O palco e o mundo


Eu, Pádua Fernandes, dei o título de meu primeiro livro a este blogue porque bem representa os temas sobre que pretendo escrever: assuntos da ordem do palco e da ordem do mundo, bem como aqueles que abrem as fronteiras e instauram a desordem entre os dois campos.
Como escreveu Murilo Mendes, de um lado temos "as ruas gritando de luzes e movimentos" e, de outro, "as colunas da ordem e da desordem"; próximas, sempre.

sábado, 20 de agosto de 2011

Portugal, Alberto Pimenta e o Desencantador


Portugal, nesta atual fase falimentar, apresenta mais um capítulo do seu abandono da nossa língua comum (não há nada de estranho que o Museu da Língua Portuguesa tenha aparecido no Brasil e não lá). Eduardo Pitta conta que seu país abandonou as cátedras de português no Canadá e nos Estados Unidos.
A ditadura salazarista usava o instrumento de demitir os Leitores de Português no exterior para pressionar aqueles que não seguiam as diretrizes do fascismo. Isso ocorreu com Alberto Pimenta (na foto abaixo), que, em Heidelberg, se recusou a fazer campanha pela guerra colonialista - porém, demitido pelo governo português em 1963, a Universidade contratou-o.
Embora as autoridades portuguesas tivessem pressionado os alemães para que demitissem Pimenta, tudo foi em vão (a tanto não chegava o colonialismo lusitano) e ele permaneceu no exílio até 1977, quando decidiu voltar para Portugal, já pós-fascista.
No entanto, o que era um instrumento de pressão política do fascismo está a virar medida generalizada decorrente da crise do capitalismo na Europa.

Pimenta lançou no início do ano Reality Show ou a Alegoria das Cavernas, livro que inclui disco com poemas do autor musicados por Alexandre Augusto, Pedro Soares e João Alves, na voz de Ana Deus.

# EXTRATO DE DADOS

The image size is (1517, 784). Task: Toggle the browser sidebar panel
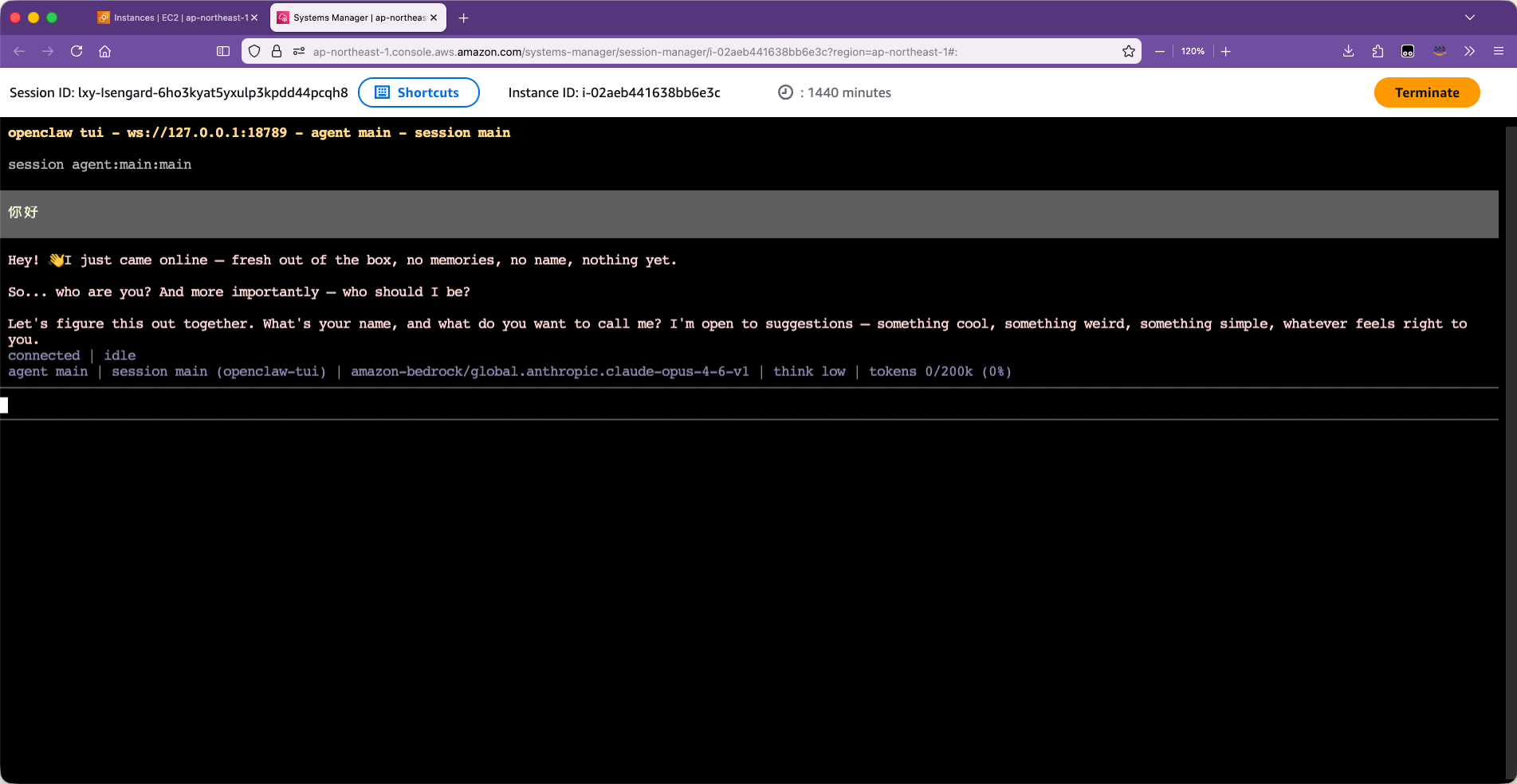tap(223, 51)
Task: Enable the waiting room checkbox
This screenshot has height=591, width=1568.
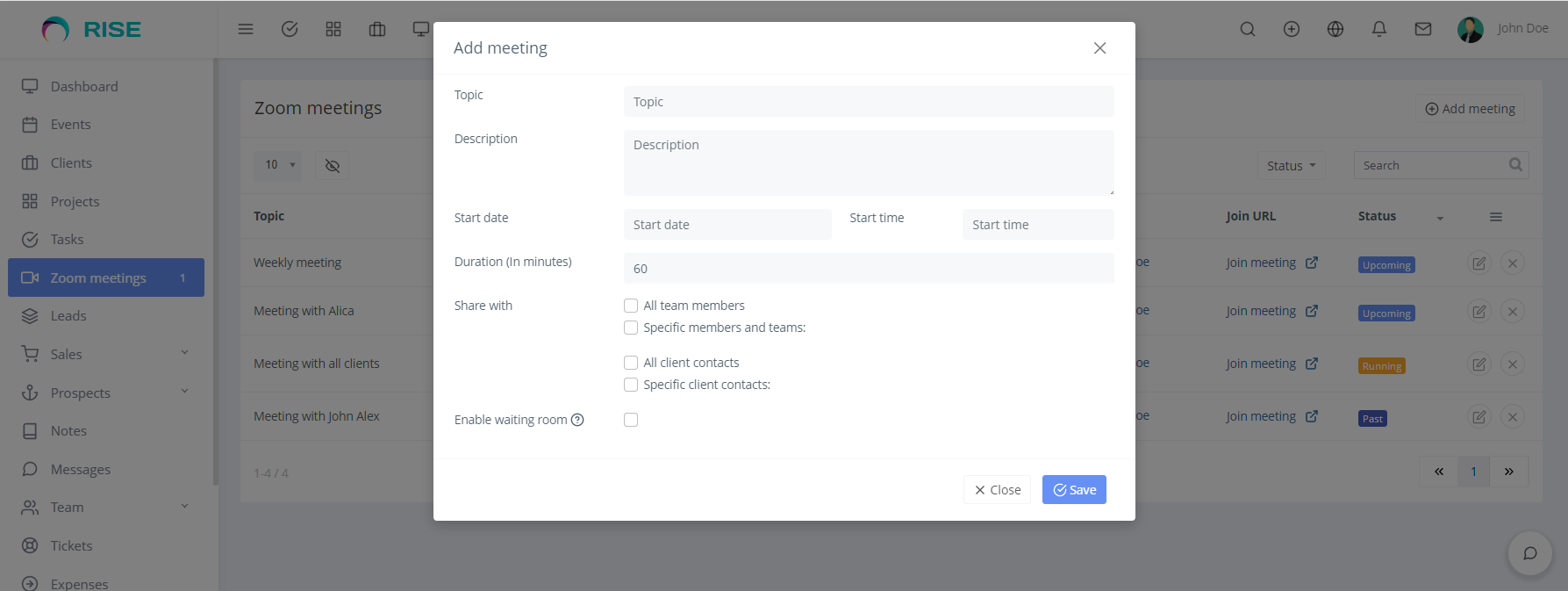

# DESAFIO A
Por favor, extraia da postagem sobre Alberto Pimenta o trecho entre "Portugal, Alberto Pimenta" e "nos Estados Unidos.", inclusive.
# DESAFIO B
Indique se cada afirmação está de acordo com a postagem sobre Alberto Pimenta, respondendo sim ou não e citando literalmente as palavras da postagem que decidem: (i) Pimenta foi demitido pelo governo português em 1963; (ii) Pimenta voltou a Portugal em 1975; (iii) o Museu da Língua Portuguesa surgiu em Portugal.
A listagem não tem nenhum papel aqui.

# SOLUÇÃO DO EXERCÍCIO A
Portugal, Alberto Pimenta e o Desencantador


Portugal, nesta atual fase falimentar, apresenta mais um capítulo do seu abandono da nossa língua comum (não há nada de estranho que o Museu da Língua Portuguesa tenha aparecido no Brasil e não lá). Eduardo Pitta conta que seu país abandonou as cátedras de português no Canadá e nos Estados Unidos.

# SOLUÇÃO DO EXERCÍCIO B
(i) Sim: "demitido pelo governo português em 1963".
(ii) Não: "permaneceu no exílio até 1977".
(iii) Não: "o Museu da Língua Portuguesa tenha aparecido no Brasil e não lá".